By Aaron E. P. Wiley, USCM intern
March 28, 2005


Acting EPA Administrator Steve Johnson signed March 15 the Clean Air Mercury Rule. Once implemented, the mercury rule will significantly reduce mercury emissions from coal-fired power plants, according to the EPA. The recently issued Clean Air Interstate Rule and the new Clean Air Mercury Rule will reduce electric utility mercury, nitrogen oxides and sulfur dioxide emissions by an average of 70 percent from 1999 levels once the rules are fully phased in.

Mercury is a persistent, toxic pollutant that accumulates in the food chain. While concentrations of mercury in the air are usually low, mercury emissions can reach lakes, rivers, and estuaries and eventually build up in fish tissue. Mercury is a suspected neurotoxin and can be especially dangerous to infants and women of childbearing age. Consuming mercury-contaminated fish and shellfish can increase the risk of mercury poisoning.

"This rule marks the first time the United States has regulated mercury emissions from power plants," Johnson said. The rule limits mercury emissions from new and existing coal-fired power plants through a market-based cap-and-trade program that will permanently cap utility mercury emissions in two phases. The first phase cap is 38 tons, beginning in 2010, with a final cap set at 15 tons beginning in 2018. Current utility mercury emissions are about 48 tons annually. The mandatory caps, coupled with significant penalties for non-compliance, will ensure that mercury reduction requirements are achieved and sustained, according to the EPA. The cap-and-trade system establishes new incentives for continued development and testing of efficient and effective mercury control technologies. In addition, by making mercury emissions a tradable commodity, advocates of the new trading system say that the new regulation provides a strong motivation for some utilities to make early emissions reductions and continuous improvements in control technologies.
——
**Instructions**
a – According to the Clean Air Mercury Rule article, what is the first-phase cap on utility mercury emissions, and in what year does it begin?
b – Please pick up the Clean Air Mercury Rule article after its last sentence and carry it forward.

**Information supplied**
——
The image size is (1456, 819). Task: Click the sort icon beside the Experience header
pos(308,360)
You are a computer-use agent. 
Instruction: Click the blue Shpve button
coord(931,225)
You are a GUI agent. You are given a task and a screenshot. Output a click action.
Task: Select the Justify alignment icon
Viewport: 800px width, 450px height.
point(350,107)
——
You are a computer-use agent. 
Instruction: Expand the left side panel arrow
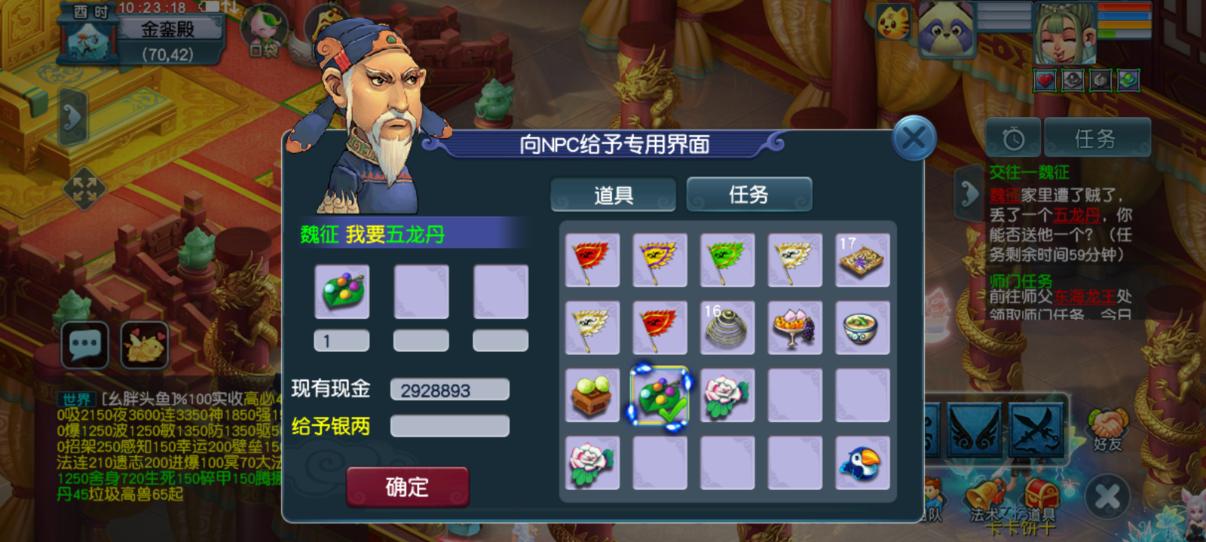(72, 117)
——
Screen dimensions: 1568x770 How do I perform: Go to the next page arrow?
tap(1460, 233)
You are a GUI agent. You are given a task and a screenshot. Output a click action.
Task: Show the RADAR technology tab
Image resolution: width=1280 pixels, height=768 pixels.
——
**Responses in order**
a – 38 tons, beginning in 2010.

b –
The new regulation is facing resistance on several fronts due largely to mercury's poisonous nature and the threat of "hot spots" under a cap-and-trade'system. Senate Environment and Public Works Committee ranking member Jim Jeffords (VT) and other critics of the cap-and-trade plan to reduce power plant mercury emission are considering a range of options to stop it from going forward. Jeffords, joined be Senators Patrick Leahy (VT) and Barbara Boxer (CA), spoke out against the new rule several hours before it was signed by Johnson. "We will fight it here in Congress, and we will fight it in state houses across the nation," Jeffords said. "I condemn this rule in the strongest possible terms," he continued. Several state attorneys general and environmental groups have indicated that they intend to sue the EPA over the mercury rule. The EPA issued the rule in the first place largely due to a consent decree from a previous lawsuit.

Congressional opposition to the EPA mercury rule has been consistent since the Bush administration in December 2003 first indicated it wanted to pursue a trading program for the toxic pollutant while simultaneously dropping a Clinton-era decision requiring pollution controls on nearly all of the nation's 1,300 coal and oil fired power plants.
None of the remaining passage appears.